“On Monday, we’ll be meeting with the Italian ambassador [Davide La Cecilia]. He’s a nice person and we understand that he can’t be held responsible for the words of the politicians in his home county,” Olena Zerkal, Ukrainian Deputy Foreign Minister, told the local Channel 5 on Friday.
Salvini made the comments that infuriated the Ukrainian authorities during his interview with the Washington Post, which was published earlier this week. US journalist, Lally Weymouth, tried to grill the minister over his support for Crimea’s return to Russia. The journalist called the referendum that took place in the region “fake.”
“Compare it to the fake revolution in Ukraine, which was a pseudo-revolution funded by foreign powers – similar to the Arab Spring revolutions,” Salvini shot back, pointing out that 90 percent of Crimeans voted for the return of the peninsula to the Russian Federation.
The Ukrainian Foreign Ministry responded with a statement, saying that Salvini words were “not grounded in real facts and in contradiction of recognized principles and norms of international law.”
Zerkal also attempted to downplay Salvini’s words on Friday by saying that “it was hard to expect any different rhetoric from him,” following Salvini’s previous visit to Crimea while being an Italian lawmaker.
Despite the Crimean people overwhelmingly voting to reunite with Russia in March 2014, Ukraine still considers the peninsula its own territory and bans politicians, public figures and artists who travel to Crimea.
Thousands of anti-government protesters occupied Kiev’s Independence Square (Maidan) in late 2013 and early 2014, with deadly clashes eventually leading to the ousting of then-Ukrainian President, Viktor Yanukovych.
During the unrest, US Assistant Secretary of State, Victoria Nuland, who made numerous trips to Kiev and was even spotted handing treats to the demonstrators, boasted that Washington had invested $5 billion into the promotion of democracy in Ukraine.

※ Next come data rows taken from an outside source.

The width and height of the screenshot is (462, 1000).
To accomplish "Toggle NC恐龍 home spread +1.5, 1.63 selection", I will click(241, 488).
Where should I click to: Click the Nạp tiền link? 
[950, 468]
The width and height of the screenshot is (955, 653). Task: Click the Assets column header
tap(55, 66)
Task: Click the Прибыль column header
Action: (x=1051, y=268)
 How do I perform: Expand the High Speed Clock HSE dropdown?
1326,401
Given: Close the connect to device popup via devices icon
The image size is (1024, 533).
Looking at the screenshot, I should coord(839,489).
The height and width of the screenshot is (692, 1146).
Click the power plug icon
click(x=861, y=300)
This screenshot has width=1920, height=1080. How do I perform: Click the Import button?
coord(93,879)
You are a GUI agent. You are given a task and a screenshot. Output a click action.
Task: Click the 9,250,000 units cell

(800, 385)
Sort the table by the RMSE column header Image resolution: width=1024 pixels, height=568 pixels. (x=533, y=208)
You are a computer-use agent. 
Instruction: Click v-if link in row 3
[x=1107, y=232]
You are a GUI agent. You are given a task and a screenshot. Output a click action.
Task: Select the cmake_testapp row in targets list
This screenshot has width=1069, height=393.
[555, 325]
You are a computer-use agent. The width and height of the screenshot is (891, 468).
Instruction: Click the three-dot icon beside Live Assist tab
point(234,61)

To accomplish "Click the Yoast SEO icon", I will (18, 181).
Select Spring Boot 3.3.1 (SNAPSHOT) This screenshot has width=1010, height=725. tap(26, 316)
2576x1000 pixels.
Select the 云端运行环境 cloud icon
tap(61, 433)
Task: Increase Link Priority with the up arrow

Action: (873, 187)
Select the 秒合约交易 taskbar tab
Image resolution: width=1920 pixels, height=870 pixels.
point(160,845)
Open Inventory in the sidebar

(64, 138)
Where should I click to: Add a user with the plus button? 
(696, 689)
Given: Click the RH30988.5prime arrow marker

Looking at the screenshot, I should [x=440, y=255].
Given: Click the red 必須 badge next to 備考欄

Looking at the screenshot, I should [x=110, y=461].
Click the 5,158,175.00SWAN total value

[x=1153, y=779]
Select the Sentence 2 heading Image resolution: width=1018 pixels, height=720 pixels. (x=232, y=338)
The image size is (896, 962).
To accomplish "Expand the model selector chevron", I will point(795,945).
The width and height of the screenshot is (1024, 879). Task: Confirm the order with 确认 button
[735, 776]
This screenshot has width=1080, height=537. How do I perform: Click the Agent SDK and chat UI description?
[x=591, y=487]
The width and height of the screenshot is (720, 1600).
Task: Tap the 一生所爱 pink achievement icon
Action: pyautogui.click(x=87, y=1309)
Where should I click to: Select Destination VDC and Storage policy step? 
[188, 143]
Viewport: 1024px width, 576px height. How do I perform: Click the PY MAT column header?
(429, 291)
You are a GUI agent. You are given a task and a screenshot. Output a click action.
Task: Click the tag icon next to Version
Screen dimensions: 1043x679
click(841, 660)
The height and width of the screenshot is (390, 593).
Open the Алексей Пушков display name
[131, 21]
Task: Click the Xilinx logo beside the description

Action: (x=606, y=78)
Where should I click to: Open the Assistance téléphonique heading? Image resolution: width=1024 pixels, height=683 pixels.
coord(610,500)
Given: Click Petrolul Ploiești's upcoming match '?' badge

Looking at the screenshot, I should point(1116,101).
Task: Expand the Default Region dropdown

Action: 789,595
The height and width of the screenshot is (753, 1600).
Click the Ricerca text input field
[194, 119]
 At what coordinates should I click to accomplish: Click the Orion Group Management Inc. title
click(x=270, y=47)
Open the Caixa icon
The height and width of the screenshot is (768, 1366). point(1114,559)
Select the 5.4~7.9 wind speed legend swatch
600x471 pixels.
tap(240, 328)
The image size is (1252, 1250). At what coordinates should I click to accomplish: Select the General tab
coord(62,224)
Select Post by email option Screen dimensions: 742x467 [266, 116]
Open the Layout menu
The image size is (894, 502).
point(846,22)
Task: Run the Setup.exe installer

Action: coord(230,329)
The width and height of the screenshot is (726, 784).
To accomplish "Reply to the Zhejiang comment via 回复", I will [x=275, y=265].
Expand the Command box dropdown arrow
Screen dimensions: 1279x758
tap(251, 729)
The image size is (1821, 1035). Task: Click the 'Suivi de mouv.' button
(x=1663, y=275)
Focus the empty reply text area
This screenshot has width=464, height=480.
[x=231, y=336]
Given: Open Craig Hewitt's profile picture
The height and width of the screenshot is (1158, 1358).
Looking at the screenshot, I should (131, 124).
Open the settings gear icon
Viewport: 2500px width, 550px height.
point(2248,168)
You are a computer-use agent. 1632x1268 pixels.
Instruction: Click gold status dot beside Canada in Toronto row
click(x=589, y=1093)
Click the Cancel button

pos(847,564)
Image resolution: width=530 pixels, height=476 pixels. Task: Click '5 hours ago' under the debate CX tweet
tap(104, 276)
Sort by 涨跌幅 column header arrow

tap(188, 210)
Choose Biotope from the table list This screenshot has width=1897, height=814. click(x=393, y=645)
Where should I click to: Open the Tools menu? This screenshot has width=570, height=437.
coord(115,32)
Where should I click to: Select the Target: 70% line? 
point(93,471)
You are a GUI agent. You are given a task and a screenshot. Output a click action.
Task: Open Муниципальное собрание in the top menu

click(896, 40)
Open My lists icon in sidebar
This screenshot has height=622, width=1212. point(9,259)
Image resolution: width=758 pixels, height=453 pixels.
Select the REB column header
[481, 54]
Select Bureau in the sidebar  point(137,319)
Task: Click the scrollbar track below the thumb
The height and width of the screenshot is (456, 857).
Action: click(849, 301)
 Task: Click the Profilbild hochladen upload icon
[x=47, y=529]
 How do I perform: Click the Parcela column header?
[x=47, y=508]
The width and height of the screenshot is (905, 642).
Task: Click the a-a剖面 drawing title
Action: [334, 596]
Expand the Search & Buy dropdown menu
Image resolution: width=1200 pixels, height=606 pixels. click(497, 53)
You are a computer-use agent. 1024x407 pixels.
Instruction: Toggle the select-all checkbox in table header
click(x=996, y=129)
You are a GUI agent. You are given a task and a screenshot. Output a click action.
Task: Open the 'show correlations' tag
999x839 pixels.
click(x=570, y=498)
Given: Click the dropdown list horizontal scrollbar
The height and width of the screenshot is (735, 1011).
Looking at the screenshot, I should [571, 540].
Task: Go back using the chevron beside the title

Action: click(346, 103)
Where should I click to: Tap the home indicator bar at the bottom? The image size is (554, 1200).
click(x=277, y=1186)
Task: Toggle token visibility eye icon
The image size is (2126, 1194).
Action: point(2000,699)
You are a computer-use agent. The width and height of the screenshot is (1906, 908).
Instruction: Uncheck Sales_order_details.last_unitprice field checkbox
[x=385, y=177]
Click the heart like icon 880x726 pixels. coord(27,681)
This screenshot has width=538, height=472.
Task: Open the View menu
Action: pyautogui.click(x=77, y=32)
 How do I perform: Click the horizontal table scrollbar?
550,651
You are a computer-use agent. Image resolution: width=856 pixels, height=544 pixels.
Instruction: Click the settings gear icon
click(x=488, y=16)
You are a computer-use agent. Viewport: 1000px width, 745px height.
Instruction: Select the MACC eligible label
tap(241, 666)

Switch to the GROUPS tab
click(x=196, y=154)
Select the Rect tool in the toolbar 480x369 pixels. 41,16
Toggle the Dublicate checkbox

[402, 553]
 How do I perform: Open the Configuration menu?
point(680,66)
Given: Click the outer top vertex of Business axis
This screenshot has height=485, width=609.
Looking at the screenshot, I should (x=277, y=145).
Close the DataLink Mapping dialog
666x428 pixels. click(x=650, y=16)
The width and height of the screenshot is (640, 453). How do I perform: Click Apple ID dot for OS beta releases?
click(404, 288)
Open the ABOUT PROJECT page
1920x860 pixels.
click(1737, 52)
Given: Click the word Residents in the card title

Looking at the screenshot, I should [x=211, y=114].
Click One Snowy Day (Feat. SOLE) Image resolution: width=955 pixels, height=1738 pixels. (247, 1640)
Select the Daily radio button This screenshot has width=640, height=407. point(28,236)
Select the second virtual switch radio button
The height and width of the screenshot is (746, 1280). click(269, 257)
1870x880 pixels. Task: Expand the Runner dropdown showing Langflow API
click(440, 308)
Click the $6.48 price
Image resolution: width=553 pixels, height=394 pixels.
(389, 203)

The new pro-Western government sent tanks to eastern Ukraine in spring 2014 where the population refused to recognize the coup. The US and the EU cited Russia’s reunion with Crimea and the conflict in Donbass as they slapped Moscow with several waves of sanctions targeting individuals, companies and whole sectors of economy.
Salvini told the Washington Post that it was high time to lift those sanctions “because they didn’t prove to be useful, and according to the data, they hurt Italian exports.”